──────── Excerpt to read

Week Six of #WalkMyWorld 2014

Welcome to Week Six, or more correctly, Learning Event Six of the #WalkMyWorld Project.

As we pass the mid-way point of the project, we ask that you continue to create and share your images, video, and audio clips online to Twitter using the #WalkMyWorld hashtag. We will also continue to examine the work of Robert Hass, and think deeply about his work.

To that end, the poem that we would like you to consider this week is The Seventh Night by Robert Hass. The full text of the poem is available here. We would much rather you view the text here on PoetryGenius. Please feel free to collaboratively annotate the text with your friends. The other Hass poems that we have been working with are available here on PoetryGenius.
You can see Robert read The Seventh Night here.

In thinking about, and responding to the poem, we were struck by the response he gave to Reynard from Houston in an interview when asked to comment on the “playfully outrageous dialogue” in The Seventh Night. Was it “purely nonsensical”?

Hass responded:

It isn’t intentionally complicated, Reynard, or written in code, though perhaps the social background is intentionally sketchy, so that the figure of the woman in the poem can be a person or some muse figure conjured by the imagination. I don’t know if it will help, if I say that the social context I had in mind was the last day of something like a week-long gathering of poets (such as occur in the American summer). Hence the seventh day of creation or the beginning of de-creation. So what I imagined was a sort of volleying mix of metaphor competition and flirtatious conversation between two poet or poet-like figures. So when one of them greets the other–I’m not going to look at the poem for the exact lines–”Hello, moonshine,” the other responds back, “Hello, dreamer” and then they start to have a metaphor duel. The woman says who she is by saying, “My father is·” etc.

────────────────
──────── Excerpted records

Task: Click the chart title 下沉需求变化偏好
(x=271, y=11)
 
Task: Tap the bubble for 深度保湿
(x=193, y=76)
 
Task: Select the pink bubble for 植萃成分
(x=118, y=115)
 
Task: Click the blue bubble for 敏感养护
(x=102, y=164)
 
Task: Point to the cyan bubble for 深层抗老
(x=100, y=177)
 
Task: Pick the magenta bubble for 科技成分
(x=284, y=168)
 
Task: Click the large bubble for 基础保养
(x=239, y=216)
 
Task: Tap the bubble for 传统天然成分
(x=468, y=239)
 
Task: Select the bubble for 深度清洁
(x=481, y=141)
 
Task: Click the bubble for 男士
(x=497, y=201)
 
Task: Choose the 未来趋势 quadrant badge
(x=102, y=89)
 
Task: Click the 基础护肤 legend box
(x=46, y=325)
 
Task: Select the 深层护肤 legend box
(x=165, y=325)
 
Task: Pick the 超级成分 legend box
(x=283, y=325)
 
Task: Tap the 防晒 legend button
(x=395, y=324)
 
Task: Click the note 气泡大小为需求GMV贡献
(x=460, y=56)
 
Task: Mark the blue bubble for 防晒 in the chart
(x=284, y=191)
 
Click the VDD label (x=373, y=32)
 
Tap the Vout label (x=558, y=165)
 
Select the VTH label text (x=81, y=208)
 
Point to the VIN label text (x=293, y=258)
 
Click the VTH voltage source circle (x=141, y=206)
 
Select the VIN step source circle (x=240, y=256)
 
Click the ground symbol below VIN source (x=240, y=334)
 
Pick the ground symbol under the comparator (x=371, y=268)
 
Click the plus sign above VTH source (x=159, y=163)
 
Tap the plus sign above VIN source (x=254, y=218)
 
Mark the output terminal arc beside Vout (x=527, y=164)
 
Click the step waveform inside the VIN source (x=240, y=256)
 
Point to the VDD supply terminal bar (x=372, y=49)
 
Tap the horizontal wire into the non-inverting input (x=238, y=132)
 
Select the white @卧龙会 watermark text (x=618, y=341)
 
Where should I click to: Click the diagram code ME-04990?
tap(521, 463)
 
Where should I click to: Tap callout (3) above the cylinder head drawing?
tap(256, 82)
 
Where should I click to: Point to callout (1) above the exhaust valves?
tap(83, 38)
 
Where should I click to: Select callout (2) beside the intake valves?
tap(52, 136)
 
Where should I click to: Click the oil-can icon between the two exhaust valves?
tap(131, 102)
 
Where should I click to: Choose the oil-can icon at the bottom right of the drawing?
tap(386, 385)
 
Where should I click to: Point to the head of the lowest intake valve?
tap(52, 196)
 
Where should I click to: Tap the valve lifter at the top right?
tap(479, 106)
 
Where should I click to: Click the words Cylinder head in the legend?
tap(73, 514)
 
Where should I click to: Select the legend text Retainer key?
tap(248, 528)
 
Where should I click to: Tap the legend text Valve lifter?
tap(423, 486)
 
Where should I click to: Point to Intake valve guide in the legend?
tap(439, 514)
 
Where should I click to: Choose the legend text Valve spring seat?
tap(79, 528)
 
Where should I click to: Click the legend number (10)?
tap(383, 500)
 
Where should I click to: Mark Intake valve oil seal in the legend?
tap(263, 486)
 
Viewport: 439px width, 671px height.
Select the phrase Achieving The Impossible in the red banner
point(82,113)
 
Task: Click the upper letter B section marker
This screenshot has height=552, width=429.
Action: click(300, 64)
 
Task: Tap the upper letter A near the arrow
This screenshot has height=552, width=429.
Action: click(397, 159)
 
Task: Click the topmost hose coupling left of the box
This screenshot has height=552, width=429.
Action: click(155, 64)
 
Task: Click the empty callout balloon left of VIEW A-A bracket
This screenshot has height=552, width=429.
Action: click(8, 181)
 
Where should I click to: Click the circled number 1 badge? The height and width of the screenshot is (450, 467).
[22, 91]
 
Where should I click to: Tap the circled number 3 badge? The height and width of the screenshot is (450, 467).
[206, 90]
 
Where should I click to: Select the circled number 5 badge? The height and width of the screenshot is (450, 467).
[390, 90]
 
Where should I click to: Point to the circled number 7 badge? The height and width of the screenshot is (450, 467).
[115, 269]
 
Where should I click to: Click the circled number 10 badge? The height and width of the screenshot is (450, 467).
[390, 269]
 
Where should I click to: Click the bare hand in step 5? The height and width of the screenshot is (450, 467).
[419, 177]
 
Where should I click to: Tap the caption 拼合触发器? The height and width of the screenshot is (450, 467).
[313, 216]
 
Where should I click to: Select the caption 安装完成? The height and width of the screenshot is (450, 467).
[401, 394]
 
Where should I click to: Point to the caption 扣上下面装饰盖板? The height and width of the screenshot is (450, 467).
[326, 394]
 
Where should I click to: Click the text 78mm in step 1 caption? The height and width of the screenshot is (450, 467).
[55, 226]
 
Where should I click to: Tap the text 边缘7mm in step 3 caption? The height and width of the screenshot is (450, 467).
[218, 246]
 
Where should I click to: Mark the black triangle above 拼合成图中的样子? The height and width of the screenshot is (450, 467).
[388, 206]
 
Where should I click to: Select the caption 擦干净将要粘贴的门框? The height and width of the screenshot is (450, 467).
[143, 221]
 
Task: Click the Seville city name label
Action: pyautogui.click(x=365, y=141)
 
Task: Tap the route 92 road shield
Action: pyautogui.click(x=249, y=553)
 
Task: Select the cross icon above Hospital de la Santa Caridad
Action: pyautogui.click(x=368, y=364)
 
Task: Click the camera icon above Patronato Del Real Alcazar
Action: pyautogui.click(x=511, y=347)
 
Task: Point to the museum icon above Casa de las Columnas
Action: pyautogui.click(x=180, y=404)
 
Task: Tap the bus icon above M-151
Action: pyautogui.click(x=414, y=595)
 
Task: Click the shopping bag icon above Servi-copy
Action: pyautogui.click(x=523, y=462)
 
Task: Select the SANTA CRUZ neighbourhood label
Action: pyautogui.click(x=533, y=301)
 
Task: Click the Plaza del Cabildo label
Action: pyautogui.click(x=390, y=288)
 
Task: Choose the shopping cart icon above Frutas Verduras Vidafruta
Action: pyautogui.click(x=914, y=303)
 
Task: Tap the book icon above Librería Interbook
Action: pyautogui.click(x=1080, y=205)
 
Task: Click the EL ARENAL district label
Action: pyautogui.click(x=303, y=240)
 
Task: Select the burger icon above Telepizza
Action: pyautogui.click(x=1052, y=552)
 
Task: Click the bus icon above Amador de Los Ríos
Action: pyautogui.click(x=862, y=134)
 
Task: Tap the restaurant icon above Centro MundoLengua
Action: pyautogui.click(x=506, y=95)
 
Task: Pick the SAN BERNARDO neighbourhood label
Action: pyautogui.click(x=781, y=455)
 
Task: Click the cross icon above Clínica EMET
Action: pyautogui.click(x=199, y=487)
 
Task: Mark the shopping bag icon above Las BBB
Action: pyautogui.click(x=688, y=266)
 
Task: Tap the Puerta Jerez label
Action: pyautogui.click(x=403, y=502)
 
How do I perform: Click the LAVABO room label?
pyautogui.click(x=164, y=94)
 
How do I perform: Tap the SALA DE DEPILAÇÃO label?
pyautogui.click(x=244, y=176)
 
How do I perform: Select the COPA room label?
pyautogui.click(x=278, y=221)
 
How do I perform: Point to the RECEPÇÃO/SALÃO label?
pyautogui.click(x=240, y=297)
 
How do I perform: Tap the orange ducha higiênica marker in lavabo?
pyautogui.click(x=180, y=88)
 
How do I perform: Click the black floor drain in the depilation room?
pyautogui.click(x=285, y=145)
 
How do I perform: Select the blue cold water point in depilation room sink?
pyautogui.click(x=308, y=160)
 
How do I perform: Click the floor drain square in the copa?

────────────────

:: Your assignment ::
In the #WalkMyWorld Week Six post, why does Hass say he left the social background of The Seventh Night intentionally sketchy? Answer in one to three sentences.

:: Written solution ::
Hass left the social background sketchy so that the woman in the poem could be read as a real person or as a muse figure conjured by the imagination.